Said Ercan sözlerini şöyle sürdürdü:

"Burada bir yandan Türkiye devleti ile de anlaşmayı önemsemiyor ve direkt kullanıcı ile rıza ilişkisi kuruyor, Youtube Türkiye’de ofis açtı ama henüz diğer sosyal ağlar açmadı bu yönde Türkiye’yi yasal muhatap kabul etmemesi de bir tepki olarak gündeme geldi. Whatsapp’ın bu sözleşmeden geri döneceğini düşünüyorum. Elon Musk’ın başka sosyal mesajlaşma servisini de tavsiye etmesi çok etkili oldu. Data (veri) madenciliği çağı başladı. Bundan sonra data petrolden daha değerli hale geldi. Herkes bir şekilde o dataya sahip olmak istiyor. Wechat Çin, Telegram Rusya ve Facebook Messenger Amerika olarak bu alanda da bir sosyal ağ savaşı devam ediyor. Whatsapp bu süreçte güvenlik ve gizlilik olarak, dikkatleri üzerine çekti, mevcut durumu da sessiz sedasız götürürken şimdi kullanıcılar diğer sosyal mesajlaşma servislerinde olan özellikleri Whatsapp’ta da istiyor. Mesela; kendini imha eden mesajlar yok, grup sohbeti güvenliği yok, uçtan uça şifreleme açık kaynak kodlu değil, sohbet yedeklemesi ise 3.parti bulut yedeklemesi olarak göze çarpıyor. Sonuç olarak, herkes bundan sonra datasına kendi bilgilerine daha çok dikkat etmek zorunda, yapay zekanın sesi, görüntüyü veri rahatça işlediğini artık biliyoruz, veri gizliliği ve KKVK açısından artık hiçbir şey eskisi gibi olmayacak."

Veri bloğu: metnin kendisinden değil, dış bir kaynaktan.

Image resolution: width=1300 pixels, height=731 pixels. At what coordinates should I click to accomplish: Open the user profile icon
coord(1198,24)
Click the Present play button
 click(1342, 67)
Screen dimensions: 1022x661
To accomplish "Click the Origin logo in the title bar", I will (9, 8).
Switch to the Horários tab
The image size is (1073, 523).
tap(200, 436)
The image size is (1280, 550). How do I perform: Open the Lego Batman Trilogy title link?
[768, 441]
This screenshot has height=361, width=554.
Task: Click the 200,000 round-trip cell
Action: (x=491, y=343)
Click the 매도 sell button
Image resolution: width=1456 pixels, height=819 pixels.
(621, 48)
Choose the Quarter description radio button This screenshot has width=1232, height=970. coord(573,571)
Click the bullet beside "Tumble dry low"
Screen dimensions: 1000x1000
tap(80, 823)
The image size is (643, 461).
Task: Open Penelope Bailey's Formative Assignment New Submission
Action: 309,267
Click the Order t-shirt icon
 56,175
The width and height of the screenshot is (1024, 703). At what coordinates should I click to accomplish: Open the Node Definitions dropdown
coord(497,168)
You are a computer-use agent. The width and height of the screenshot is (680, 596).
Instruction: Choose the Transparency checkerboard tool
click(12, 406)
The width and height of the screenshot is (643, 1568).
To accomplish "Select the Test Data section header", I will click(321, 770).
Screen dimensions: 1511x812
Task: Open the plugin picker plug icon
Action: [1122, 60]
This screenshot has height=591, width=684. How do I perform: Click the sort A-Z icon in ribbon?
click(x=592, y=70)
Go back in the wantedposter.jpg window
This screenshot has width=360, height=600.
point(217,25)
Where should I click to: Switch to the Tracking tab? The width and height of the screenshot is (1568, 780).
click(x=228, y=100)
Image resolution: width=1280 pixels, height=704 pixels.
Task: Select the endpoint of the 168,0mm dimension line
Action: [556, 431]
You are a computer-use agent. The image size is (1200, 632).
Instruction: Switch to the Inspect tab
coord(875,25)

SAFİYE YENİYURT: SINIRLARIMIZI BELİRLEMEK BİZİM ELİMİZDE

Uzman Psikolojik Danışman Safiye Yeniyurt da “Whatsapp uygulaması yıllardır, büyük kitleler tarafından kullanılan bir program olması sebebiyle bireylerde endişeye sebep olmaktadır. Aynı zamanda, ani olarak kullanıcıların karşısına çıkan yeni sözleşme maddeleri birçok belirsizliği beraberinde getirmiştir. Psikolojik açıdan baktığımızda ise üzerinde sıkça durduğumuz; mahremiyet ve sınırlar kavramı karşımıza çıkmaktadır. Sınırlar; bireyin kendisi için sahip olduğu alanları çizmesidir. Sağlıklı sınırlar oluşturmak; bireylerin ruh ve beden sağlıklarını korumak, güvenliklerini sağlamak, kişisel alan duygusunu yaratmak adına oldukça önemlidir. Mahremiyet ise; sadece bedenle sınırlı kalmaksızın, bilgi, zaman, eşya ve mekana dair özel alanlarımızı belirlemeyi içerir. Hatta belirlemekte kalmayıp; tanılamayı, korumayı ve saygı duymayı içerir" dedi.

"KİŞİSEL SINIRLARIMIZ, ÖZGÜRLÜK ALANLARIMIZDIR"

Yeniyurt sözlerini şöyle sürdürdü:

"WhatsApp uygulaması belirli bir tarih vererek ve sözleşme maddelerini açıkça belirterek, kullanım koşullarını kullanıcılara sunmuştur. Bu şekilde beyan etmeleri ile seçim yapmak kullanıcıya kalmıştır. Bu hususta, bireyin özel alanları, sınırlarını ve koruma seçimini belirlemesi bireye düşmektedir. En temel duygumuz olan güven duygusunu hissedebilmemiz için sağlıklı sınırlara ihtiyacımız vardır. Bu yüzden, kişisel alanlarımıza ve belirleyeceğimiz sınırlarımıza karar verip bize en uygun olan alternatifi belirlemek kendimiz için atabileceğimiz ilk adımdır. Unutmamalıyız ki; kişisel sınırlarımız özgürlük alanlarımızdır. Buna uygun seçimler yapmak, aynı zamanda belirleyeceğimiz özgürlük alanlarıdır."